• _Short exercise_: Rewrite the items from the line with "Click the Caller phone icon" through the end, replacing "phone" with "telephone" and changing nothing else. Leave out the pictures.

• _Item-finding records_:
★ ★ ★

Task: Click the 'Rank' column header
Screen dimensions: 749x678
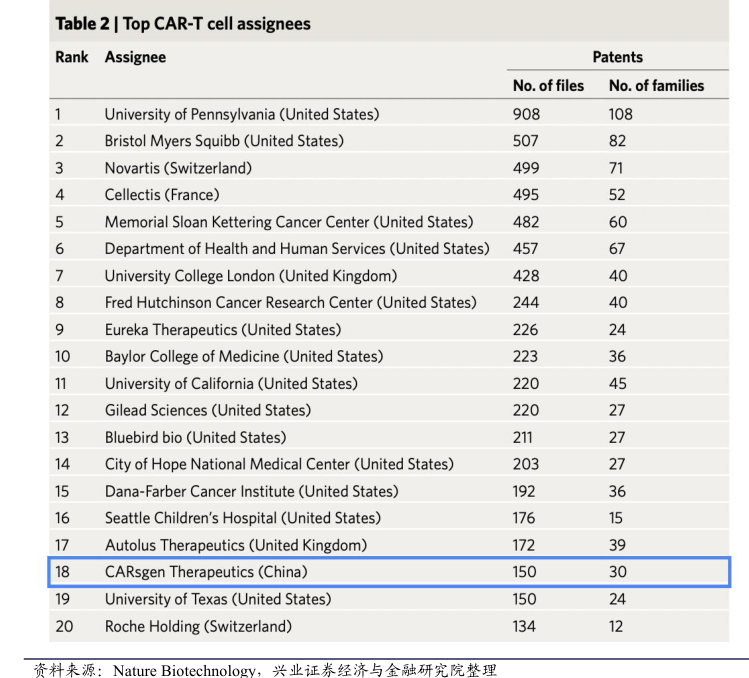Action: [x=72, y=57]
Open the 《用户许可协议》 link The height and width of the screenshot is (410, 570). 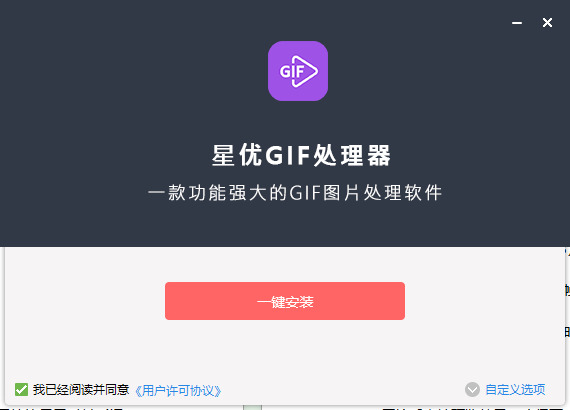click(178, 391)
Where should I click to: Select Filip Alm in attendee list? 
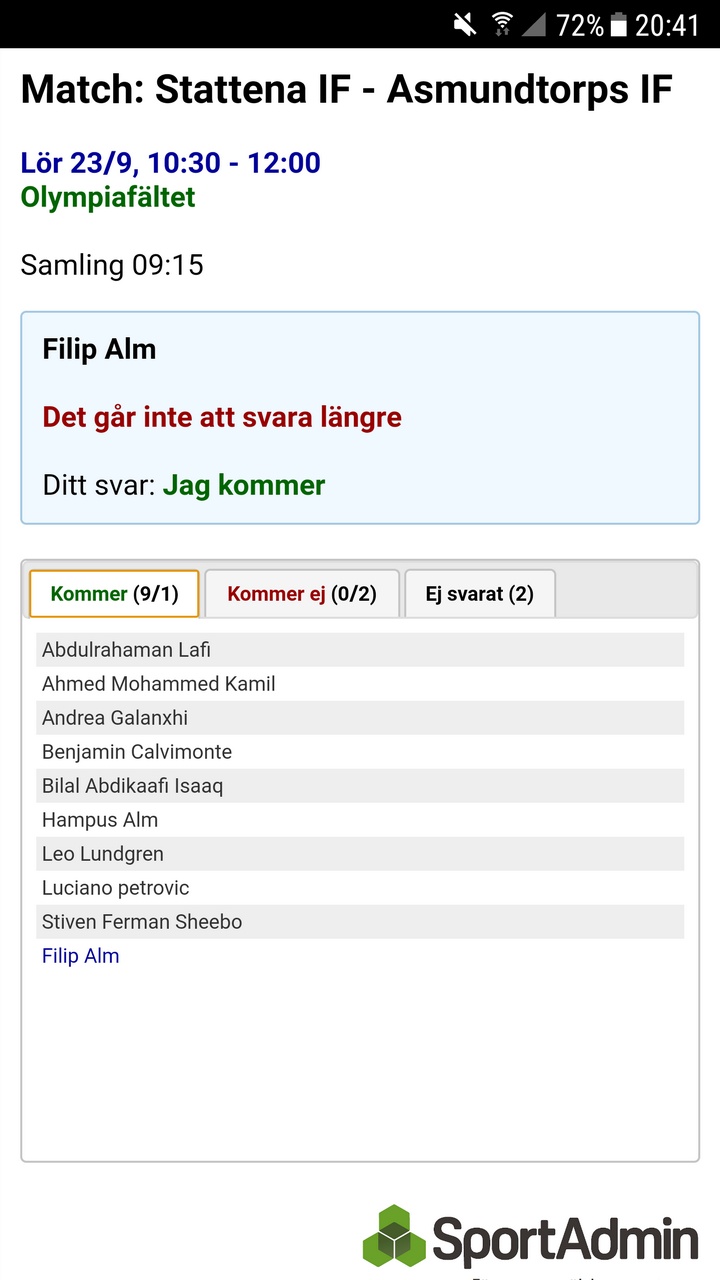pyautogui.click(x=81, y=956)
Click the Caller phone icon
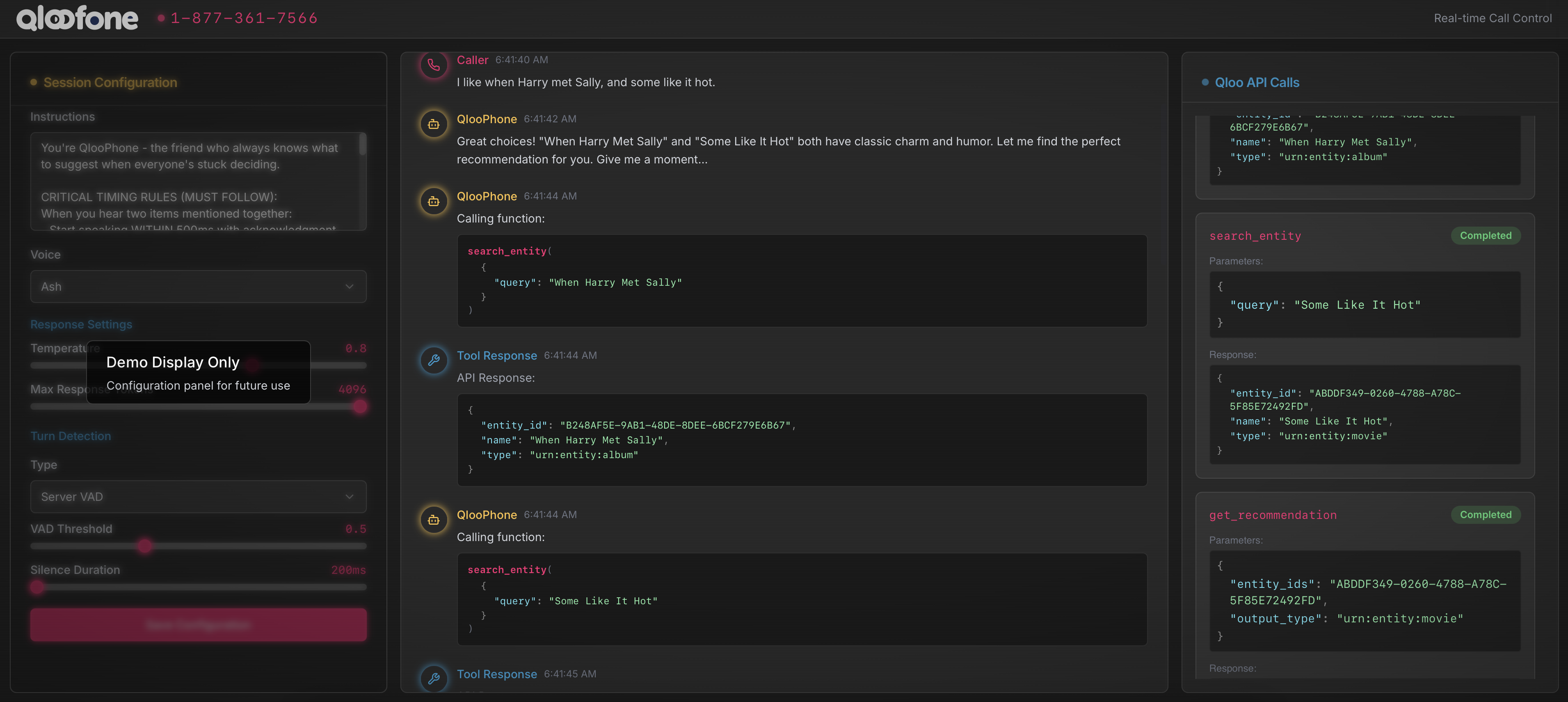 433,65
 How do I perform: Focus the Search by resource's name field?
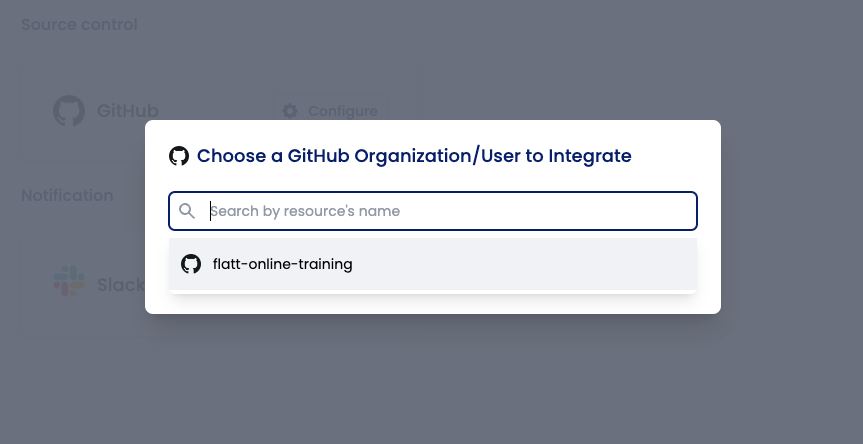(433, 211)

★ ★ ★

• _Correct response_:
Click the Caller telephone icon
 433,65
 How do I perform: Focus the Search by resource's name field?
(433, 211)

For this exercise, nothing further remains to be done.